Well, this is it. The season finale of Outer Banks. John B and the gang are stowaways on a ship carrying Sarah and her family and a giant golden cross to their private island. Ward’s alive, having been resurrected shortly after his apparent demise. My question is just how long can I suspend disbelief that the kids aren’t going to be immediately bludgeoned by a swarm of burly deckhands.

Seriously, how is this going to play out? I can’t wait to see.

Proving true the old adage that “just because you’re paranoid, doesn’t mean they’re not after you,” Rafe suspects that John B and the gang are hiding out on board. He relays this information to the crew and the giant rabbit that only he can see.

Meanwhile, Ward explains to Sarah how he faked his own death, scubaing away from his exploding boat. He also lies to Sarah, claiming that John B showed up before she regained consciousness and he traded the giant gold cross for Sarah. This is such a half-assed lie that it almost circles back around enough to be somewhat convincing.

I don’t know if Ward is trying to perform a Jedi mind trick, but he’d be better off just trying to gaslight Sarah into thinking that John B never existed. “Oh yeah, you TOTALLY sailed to the Bahamas and attempted a gold heist with your pretty pretend husband. That sounds like something that happened. Now help me with this cross.”

Anyway, Sarah’s family is reunited. In what is my favorite Outer Banks moment, Sarah’s stepmom tells her to just “chill” about the whole drugging and forced abduction thing. Awesome.

Sarah flees the cabin and immediately sees the giant gold cross. It’s just sitting out in the open below deck. Ward’s deception has been revealed. Apparently, Ward can go to all the trouble to fake his own death, but can’t be arsed to properly hide his giant, priceless religious artifacts.

Meanwhile, John B and Pope escape the shipping container while Kiara and JJ stay behind and wait until the plot needs them. Everybody can’t be doing something all the time.

John B and Pope meander around the ship without any real idea of what to do. They narrowly evade capture until Pope gets kicked in the balls by a crew member. But surprise, it’s the young woman from the Bahamas who helped John B and Sarah with their failed heist and successful escape. Her name is Cleo, if I didn’t mention it before.
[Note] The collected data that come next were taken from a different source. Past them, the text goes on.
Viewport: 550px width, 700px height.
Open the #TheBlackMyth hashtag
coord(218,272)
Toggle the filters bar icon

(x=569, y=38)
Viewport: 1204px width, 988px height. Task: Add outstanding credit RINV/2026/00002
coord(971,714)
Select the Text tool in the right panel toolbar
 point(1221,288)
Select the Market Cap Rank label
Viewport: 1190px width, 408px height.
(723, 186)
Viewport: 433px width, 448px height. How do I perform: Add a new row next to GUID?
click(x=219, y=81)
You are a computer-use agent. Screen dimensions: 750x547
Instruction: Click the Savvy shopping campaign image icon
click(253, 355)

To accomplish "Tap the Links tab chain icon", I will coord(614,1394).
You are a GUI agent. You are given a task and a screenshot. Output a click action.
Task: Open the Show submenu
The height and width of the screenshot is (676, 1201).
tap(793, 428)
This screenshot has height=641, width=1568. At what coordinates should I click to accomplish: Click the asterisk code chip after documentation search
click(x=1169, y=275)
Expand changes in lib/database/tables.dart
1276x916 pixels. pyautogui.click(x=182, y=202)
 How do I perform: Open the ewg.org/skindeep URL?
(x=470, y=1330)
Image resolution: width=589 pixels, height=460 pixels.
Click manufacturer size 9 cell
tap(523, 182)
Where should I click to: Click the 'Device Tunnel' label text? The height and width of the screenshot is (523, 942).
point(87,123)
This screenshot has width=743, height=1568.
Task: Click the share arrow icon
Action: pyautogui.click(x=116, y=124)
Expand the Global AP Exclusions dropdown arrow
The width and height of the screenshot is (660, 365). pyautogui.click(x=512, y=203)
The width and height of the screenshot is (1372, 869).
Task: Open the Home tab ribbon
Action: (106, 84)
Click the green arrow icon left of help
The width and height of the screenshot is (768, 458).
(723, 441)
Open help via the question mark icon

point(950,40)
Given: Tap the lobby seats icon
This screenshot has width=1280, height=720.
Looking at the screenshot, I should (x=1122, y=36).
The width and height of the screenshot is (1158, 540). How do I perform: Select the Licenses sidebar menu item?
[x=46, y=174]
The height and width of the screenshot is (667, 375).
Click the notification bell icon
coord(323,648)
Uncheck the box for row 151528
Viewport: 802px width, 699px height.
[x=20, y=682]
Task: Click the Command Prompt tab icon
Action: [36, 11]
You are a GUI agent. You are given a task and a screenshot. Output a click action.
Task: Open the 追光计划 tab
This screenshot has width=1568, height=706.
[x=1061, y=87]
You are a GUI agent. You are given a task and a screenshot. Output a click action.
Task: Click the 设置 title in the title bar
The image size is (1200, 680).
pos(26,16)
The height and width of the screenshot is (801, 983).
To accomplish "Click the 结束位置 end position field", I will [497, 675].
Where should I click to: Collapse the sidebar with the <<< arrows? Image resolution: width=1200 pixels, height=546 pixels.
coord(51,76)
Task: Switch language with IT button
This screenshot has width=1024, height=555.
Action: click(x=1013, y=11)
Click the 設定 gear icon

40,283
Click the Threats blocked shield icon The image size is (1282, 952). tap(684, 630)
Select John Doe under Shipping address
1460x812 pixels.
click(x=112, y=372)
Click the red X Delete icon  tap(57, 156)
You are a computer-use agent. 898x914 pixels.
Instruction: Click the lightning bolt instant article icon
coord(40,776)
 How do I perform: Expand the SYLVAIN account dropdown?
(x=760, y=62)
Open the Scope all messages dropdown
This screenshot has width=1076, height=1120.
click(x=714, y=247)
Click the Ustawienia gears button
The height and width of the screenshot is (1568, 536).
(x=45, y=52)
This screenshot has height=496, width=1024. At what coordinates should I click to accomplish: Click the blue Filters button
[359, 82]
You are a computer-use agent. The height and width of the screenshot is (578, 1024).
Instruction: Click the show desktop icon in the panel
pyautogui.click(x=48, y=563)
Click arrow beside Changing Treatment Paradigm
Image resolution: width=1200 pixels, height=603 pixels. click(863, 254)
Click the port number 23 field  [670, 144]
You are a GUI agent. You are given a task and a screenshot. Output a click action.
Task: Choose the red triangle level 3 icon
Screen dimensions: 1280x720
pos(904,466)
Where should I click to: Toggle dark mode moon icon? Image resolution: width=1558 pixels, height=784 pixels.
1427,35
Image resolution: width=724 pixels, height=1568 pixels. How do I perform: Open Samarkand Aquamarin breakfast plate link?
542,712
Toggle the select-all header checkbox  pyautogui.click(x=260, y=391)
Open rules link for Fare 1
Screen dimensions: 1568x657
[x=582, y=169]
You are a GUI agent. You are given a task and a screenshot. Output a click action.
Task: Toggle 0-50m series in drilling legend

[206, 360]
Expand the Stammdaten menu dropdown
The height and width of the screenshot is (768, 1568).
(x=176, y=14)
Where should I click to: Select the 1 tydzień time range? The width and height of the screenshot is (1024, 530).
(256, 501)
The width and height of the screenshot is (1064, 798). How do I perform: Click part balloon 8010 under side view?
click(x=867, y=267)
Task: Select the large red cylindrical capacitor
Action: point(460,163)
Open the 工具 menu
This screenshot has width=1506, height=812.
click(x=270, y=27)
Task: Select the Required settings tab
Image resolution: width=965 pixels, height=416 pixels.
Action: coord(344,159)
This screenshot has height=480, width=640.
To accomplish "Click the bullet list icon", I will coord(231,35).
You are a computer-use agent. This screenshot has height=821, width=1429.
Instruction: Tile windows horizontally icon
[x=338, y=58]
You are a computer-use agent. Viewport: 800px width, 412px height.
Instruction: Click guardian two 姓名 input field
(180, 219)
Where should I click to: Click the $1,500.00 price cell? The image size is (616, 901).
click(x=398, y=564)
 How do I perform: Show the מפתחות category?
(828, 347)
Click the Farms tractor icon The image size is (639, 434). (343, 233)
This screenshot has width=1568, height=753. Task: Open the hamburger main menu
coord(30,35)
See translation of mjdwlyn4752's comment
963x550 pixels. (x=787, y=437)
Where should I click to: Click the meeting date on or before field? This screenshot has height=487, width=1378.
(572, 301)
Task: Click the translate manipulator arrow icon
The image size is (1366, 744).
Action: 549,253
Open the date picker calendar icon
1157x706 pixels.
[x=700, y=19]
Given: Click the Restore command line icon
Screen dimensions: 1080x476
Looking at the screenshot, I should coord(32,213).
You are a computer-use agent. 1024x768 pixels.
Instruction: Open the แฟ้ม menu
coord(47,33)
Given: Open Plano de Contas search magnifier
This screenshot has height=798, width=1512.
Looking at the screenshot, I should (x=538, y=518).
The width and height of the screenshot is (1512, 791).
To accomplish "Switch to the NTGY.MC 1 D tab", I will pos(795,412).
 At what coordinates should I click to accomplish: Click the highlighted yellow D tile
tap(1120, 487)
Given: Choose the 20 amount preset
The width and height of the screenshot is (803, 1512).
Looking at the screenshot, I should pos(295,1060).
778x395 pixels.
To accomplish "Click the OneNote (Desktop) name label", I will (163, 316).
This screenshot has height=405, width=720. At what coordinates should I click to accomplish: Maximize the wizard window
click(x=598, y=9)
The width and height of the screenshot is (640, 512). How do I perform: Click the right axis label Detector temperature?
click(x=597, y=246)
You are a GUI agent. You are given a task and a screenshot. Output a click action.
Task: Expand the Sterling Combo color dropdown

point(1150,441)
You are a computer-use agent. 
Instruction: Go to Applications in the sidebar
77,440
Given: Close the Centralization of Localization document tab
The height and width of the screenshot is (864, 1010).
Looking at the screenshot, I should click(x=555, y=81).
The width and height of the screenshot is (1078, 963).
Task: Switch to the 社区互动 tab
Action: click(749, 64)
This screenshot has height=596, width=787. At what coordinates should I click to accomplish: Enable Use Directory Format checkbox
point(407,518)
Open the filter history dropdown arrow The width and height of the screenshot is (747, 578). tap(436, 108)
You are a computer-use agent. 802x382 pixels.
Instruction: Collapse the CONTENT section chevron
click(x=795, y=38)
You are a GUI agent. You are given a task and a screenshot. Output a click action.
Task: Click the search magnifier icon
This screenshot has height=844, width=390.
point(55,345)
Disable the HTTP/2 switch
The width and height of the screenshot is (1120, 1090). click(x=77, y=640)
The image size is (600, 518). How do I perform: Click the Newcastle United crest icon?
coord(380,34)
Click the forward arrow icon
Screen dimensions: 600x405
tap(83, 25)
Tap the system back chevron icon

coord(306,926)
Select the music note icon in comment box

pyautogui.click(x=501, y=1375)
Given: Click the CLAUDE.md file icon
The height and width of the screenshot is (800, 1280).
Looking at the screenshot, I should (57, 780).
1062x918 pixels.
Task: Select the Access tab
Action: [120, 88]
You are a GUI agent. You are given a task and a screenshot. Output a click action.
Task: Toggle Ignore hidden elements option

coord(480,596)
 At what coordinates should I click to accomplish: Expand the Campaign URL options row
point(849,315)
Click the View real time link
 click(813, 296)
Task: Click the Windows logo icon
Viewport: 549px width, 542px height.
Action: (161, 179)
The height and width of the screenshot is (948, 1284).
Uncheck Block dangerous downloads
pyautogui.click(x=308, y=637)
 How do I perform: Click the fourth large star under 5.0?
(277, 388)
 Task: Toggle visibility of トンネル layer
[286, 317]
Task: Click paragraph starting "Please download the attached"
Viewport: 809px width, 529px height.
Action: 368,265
So here’s something: When last we saw Cleo, she was swimming away from Bahamian police. Following that, she managed to travel to Outer Banks and get a job as a ship mechanic on a vessel with a cargo list that includes a giant cross, gold doubloons, and unbelievable plot conveniences. Seriously though, who wouldn’t want to be the lone young, attractive female on a ship populated by large, male smugglers? That doesn’t sound problematic at all.

Of course, Pope namedrops John B, and Cleo agrees to join their mission to overthrow the ship’s crew. They meet back up with John B, and everyone regroups at the shipping container.

Intent on recycling the failed infiltration techniques of Han Solo and Chewbacca, Cleo pretends to have taken Pope prisoner and leads him to… shit, I don’t know all the boat words. They go to where the captain steers the ship. This is annoyingly not the section of the ship called “steerage.” I apologize for my ignorance regarding nautical terminology. It’s just not in my wheelhouse.

Pope and Cleo beat everybody up, and force the captain to order the entire crew to gather in the hull. Meanwhile, Ward leads Sarah to the bowels of the ship to lock her away. They have a bit of a fight, but Sarah manages to trap Ward in a room full of pipes. The Pipe Room, we’ll call it.

In similar fashion, JJ and Kiara manage to lock the entire crew in the hull. Granted superhuman insight by way of madness, Rafe senses something is amiss and avoids being trapped alongside the crew.

Able to move around the deck freely, Pope and the gang celebrate locating the cross. They’re stuck on a ship in the middle of the ocean with no way to get the cross back home, but at least they can look at it and high-five.

John B searches for Sarah, but instead encounters an enraged Rafe. Rafe has armed himself with an inelegant weapon for a less civilized age: a long stick with a hook on the end. He’s like the Sandman from Showtime at the Apollo.

Luckily, Rafe is blasted in the face by an overworked boiler. Unluckily, the ship captain manages to escape his restraints and free Ward and the crew. Everyone quickly arms themselves and prepares to murder some teenagers.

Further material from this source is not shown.